Burroughs tomó a las drogas y a los psicodélicos como religiones y ritos que alteraban la forma de pensar, cambiando entonces el mundo, porque el mundo es también su relación con la conciencia. Y trató de ver todas las imágenes de la mente; descubriendo sus rincones, conociendo al que quería hacer poesía, al ser que reflexionaba dentro de su cráneo. Descubriéndose a través de la vida cotidiana, debajo de los escombros y la basura de la sociedad del consumo, espiritualizó la sordidez e hizo de la droga un hecho espiritual.
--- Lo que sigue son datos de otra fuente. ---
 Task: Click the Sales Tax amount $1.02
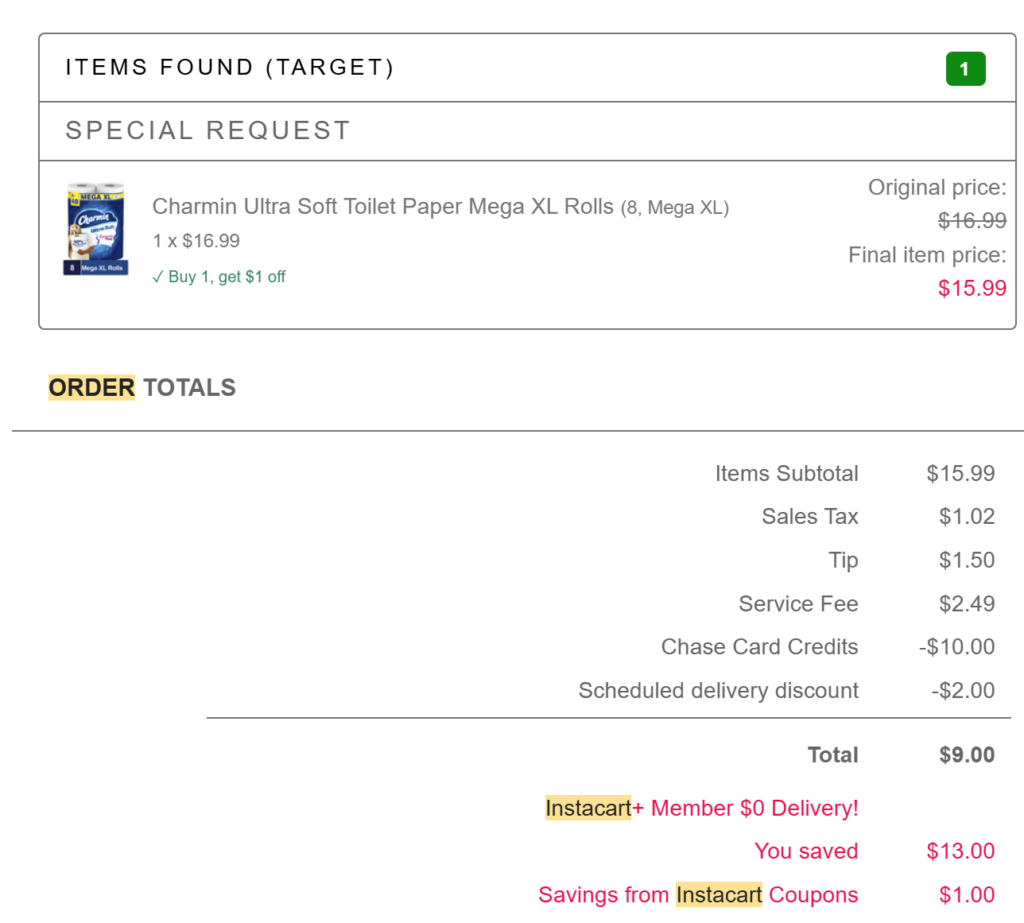tap(966, 517)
Yo creo que Burroughs no esperó a la muerte. Burroughs miró las pupilas de la muerte, quizá cuando se encontró en un espejo, quizá inyectándose heroína en el pie derecho, sofocado en un cuchitril de la ciudad de Tánger, sobre el colchón en el que anoche había llevado a cabo un acto sexual con un marica adolescente. Y la muerte quizá le haya dicho qué es lo que estamos haciendo con la vida, qué es lo que se hace en las oficinas bancarias y en las oficinas burocráticas, reduciendo las personas a números escritos en códigos que asesinan su libertad y que imponen como verdades absolutas unos límites cínicos y falsos que son además pretenciosos de dinero. Leer y releer a Burroughs me hace tenerle una suerte de respeto por miedo. ¿Cómo se puede vivir la vida desde un abismo como el de la droga, que es muchas veces tan doloroso, y además hacerse de la valentía para narrarlo? Burroughs fue consciente de lo que hacía porque lo estaba escribiendo, su ser adicto fue un cadáver respirando el aire envenenado de la droga, y aconteció también como palabra.